粗利率(マージン=売価基準)とマークアップ率(原価基準)は別物です。「原価に3割乗せた」のに粗利率は23%にしかならない理由と、原価から目標粗利率の売値を正しく『割り戻し』で出す方法を、早見表つきで解説します。

原価に3割乗せて売ってるから、粗利は3割あるはず」──そう思って値段を決めていませんか。実はこれ、よくある勘違いです。原価100円のものに3割(30円)乗せて130円で売っても、**粗利率は約23%**にしかなりません。

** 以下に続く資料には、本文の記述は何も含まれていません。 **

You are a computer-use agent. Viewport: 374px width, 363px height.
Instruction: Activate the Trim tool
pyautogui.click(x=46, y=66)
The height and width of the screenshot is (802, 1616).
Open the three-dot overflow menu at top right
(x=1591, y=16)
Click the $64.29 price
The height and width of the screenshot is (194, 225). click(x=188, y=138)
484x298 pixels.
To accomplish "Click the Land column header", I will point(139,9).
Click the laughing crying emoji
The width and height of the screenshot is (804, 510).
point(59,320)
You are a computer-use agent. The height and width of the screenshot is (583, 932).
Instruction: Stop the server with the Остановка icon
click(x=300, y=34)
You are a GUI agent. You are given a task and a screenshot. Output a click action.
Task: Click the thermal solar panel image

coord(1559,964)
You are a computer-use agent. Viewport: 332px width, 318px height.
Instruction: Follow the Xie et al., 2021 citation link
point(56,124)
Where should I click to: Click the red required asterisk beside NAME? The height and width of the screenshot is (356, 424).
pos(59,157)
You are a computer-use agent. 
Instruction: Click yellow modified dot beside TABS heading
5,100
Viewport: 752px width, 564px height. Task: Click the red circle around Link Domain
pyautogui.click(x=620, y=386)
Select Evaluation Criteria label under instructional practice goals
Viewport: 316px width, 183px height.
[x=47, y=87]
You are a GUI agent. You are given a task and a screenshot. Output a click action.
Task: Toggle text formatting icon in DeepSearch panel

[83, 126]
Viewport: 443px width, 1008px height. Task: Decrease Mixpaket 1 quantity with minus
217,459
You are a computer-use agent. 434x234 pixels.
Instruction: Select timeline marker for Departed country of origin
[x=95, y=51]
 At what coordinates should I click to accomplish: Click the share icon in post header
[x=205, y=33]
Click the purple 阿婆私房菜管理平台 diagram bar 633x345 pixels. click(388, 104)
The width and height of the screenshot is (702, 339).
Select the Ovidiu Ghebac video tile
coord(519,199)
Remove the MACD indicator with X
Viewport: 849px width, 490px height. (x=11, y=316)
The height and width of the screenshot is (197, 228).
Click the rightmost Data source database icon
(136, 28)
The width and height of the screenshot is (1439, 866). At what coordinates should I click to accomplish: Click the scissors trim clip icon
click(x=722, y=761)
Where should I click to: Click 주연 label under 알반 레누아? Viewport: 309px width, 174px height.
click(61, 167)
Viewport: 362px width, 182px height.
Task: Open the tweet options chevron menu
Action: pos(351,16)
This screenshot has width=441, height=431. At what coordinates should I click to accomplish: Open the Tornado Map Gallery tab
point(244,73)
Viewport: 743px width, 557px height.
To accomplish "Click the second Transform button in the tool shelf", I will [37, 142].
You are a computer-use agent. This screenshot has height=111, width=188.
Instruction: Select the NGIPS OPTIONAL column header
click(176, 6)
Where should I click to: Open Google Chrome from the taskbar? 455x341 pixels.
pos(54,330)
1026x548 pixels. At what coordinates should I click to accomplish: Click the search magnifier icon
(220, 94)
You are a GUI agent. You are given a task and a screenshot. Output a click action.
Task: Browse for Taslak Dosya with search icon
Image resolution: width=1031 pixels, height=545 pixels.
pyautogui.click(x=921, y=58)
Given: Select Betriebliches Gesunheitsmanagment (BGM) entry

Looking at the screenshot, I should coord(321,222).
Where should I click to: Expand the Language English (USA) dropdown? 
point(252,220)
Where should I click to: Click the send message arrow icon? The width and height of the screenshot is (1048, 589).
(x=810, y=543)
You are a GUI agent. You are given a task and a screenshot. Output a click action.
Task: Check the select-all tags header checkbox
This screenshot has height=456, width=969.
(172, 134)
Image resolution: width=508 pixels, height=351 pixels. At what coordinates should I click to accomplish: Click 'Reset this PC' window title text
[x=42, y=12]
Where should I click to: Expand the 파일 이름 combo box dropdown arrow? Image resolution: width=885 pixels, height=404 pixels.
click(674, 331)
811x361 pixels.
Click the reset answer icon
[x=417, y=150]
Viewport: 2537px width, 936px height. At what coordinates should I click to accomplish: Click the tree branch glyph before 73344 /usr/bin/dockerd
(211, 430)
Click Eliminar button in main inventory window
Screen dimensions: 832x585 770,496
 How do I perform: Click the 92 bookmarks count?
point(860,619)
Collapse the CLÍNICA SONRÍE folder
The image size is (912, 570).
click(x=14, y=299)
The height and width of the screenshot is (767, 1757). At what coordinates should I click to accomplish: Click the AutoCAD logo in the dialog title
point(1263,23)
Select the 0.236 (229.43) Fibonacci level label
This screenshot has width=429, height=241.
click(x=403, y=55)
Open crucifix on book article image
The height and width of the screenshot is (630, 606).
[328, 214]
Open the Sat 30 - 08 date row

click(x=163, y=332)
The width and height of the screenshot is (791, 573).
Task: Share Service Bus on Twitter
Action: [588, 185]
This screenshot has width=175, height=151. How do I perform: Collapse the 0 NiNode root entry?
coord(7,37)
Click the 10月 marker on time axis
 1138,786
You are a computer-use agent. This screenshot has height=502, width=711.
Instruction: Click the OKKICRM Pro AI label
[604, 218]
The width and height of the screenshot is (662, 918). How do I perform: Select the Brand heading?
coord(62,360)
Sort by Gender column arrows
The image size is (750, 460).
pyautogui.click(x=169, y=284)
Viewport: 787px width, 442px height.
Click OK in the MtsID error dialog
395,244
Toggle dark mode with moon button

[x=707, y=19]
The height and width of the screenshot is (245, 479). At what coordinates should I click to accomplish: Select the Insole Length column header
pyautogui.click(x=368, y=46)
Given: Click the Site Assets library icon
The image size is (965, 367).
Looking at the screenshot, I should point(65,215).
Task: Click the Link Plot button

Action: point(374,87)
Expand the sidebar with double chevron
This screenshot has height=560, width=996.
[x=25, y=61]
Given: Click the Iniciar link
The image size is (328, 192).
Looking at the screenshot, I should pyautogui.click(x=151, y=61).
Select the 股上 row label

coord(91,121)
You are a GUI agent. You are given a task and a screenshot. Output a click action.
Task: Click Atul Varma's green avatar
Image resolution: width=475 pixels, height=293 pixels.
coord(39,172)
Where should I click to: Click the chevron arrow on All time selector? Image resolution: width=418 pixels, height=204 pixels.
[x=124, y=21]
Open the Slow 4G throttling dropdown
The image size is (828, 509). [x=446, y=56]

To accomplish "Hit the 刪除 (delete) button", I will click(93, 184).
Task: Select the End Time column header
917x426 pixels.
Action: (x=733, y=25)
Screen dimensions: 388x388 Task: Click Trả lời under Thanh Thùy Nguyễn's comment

なぜ「乗せた割合」と「利益の割合」がズレるのか。原因は、粗利率(マージン率)とマークアップ率の基準が違うことにあります。

結論を先に書きます。

マージン率は「売価」を分母にし、マークアップ率は「原価」を分母にする。 だから同じ商品でも数字が変わり、原価から売値を出すときは「掛ける」のではなく「割り戻す」のが正解です。


粗利率(マージン)とマークアップ率の違い

どちらも「粗利(売価 − 原価)が、何に対して何%か」を表す指標ですが、分母が違います

指標計算式分母(基準)
粗利率(マージン率)粗利 ÷ 売価売価が基準
マークアップ率粗利 ÷ 原価原価が基準

具体例で見ます。原価100円 → 売価150円のとき、粗利は50円です。

  • マージン率 = 50 ÷ 150 = 33.3%
  • マークアップ率 = 50 ÷ 100 = 50%

同じ商品なのに、片方は33.3%、片方は50%。どちらも正しいのですが、基準が違うので数字がズレます。決算書や粗利管理で使うのはふつう「売価基準のマージン率」のほうです。


「原価に3割乗せ」が粗利3割にならない理由

冒頭の落とし穴を分解します。「原価に3割乗せる」というのは、**マークアップ率30%**のことです。

  • 原価:100円
  • 乗せる額:100 × 30% = 30円
  • 売価:130円
  • 粗利:30円

ここで**粗利率(マージン率)**を計算すると、

  • 粗利30 ÷ 売価130 = 約23.1%

「3割乗せた」のに、利益の割合は約23%。乗せた感覚(30%)と、実際に手元に残る割合(23%)が7ポイントもズレるわけです。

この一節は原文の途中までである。